I find myself in Syracuse. Skirting the very edge of the Burnt Over District, Syracuse is only a short distant from Oneida, birthplace of one of the uniquely American religions to have been conceived in this area. Moving further west, several of the religions following the “Second Great Awakening” roared through the state, including the one that was to become the Mormon Church. Looking out over the rugged hills, I wonder what might be in this land that inspires such religiosity. Americans are known world-wide for their religious predilections, and back before the South took the privilege of doling out religious mandates, upstate New York was busy churning out new religions. Of course, this was in the days before the extreme urbanization of culture took hold. Individuals, often isolated from others and struggling to survive in a sometimes harsh climate (they are calling for snow this weekend, still), they turned to God in new and innovative ways.

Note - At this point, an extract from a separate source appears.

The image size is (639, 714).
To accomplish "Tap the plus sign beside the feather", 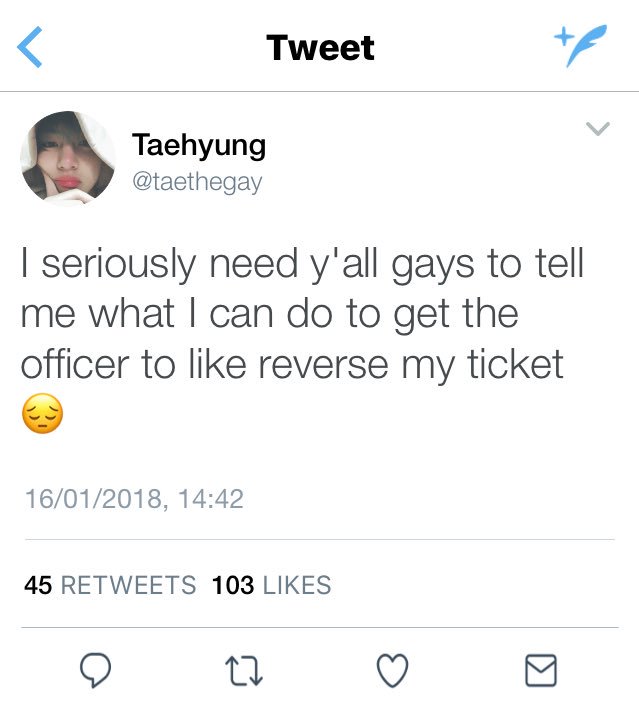I will click(x=563, y=36).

There must be a point at which religion reaches satiety. How many religions does one nation need? Thus, revivalists found a tired population here in the Burnt Over District. How much energy does it take to build a new faith from scratch? Some flared brightly and burned out (like the Oneida Community), while others flourished to the point of putting forth presidential candidates (I need not say which new religion has offered us a candidate too wealthy to countenance). Something in the soil, perhaps. Something in the mountain air.

Scholars opine that the Second Great Awakening occurred in part, at least, in reaction to the skepticism that was surging through intellectual circles at the time. America has always been good for a backlash or two. While many thinkers were praising the accomplishments of intellect, Smiths and Noyeses were at home brewing up that new-time religion for which Americans thirst. We are great consumers of religion. In the early 1800s revival after revival spread through New York, as well as through the southern states. The south reacted by boosting the Methodist and Baptist populations. New York gave us new religions. Americans aren’t that choosey. In a pinch, just about any religion will do. I stand here in Syracuse, the mid-April snow drifting down about me and wonder what is about to awake in this skeptical age.